Reproduce everything in the listing from the line containing "Viewport: 322px width, 738px" down to the line containing "pyautogui.click(x=514, y=459)", including the requests, and multiply each click coordinate in the answers by 0.85, rounding to whole numbers with halves rounded up. Leave every other number unchanged.

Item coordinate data
►

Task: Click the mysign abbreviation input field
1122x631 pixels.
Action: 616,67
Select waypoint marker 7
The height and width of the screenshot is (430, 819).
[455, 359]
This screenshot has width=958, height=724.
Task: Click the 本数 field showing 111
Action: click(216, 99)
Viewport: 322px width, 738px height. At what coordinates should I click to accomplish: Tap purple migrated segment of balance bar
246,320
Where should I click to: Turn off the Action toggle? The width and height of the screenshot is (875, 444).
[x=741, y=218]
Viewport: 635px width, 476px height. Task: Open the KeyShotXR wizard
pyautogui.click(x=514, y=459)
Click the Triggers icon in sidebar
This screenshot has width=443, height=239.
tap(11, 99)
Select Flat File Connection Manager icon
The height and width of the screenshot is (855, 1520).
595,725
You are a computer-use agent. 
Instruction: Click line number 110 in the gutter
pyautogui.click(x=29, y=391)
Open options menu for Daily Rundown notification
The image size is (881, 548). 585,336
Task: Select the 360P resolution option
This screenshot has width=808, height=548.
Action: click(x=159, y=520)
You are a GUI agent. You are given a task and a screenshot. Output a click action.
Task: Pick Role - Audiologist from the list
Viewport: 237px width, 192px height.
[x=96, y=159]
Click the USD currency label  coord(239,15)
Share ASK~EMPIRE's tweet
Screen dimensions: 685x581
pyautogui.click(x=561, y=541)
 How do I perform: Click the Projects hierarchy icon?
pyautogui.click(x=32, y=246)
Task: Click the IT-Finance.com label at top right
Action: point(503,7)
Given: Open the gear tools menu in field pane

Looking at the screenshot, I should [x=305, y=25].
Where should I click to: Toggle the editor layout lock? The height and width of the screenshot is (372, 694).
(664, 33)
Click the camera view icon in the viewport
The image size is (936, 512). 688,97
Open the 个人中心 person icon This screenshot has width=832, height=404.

◄

* _Written answer_
Viewport: 322px width, 738px height. At what coordinates should I click to accomplish: Tap purple migrated segment of balance bar
209,272
Where should I click to: Turn off the Action toggle? The width and height of the screenshot is (875, 444).
[x=630, y=185]
Viewport: 635px width, 476px height. Task: Open the KeyShotXR wizard
pyautogui.click(x=437, y=390)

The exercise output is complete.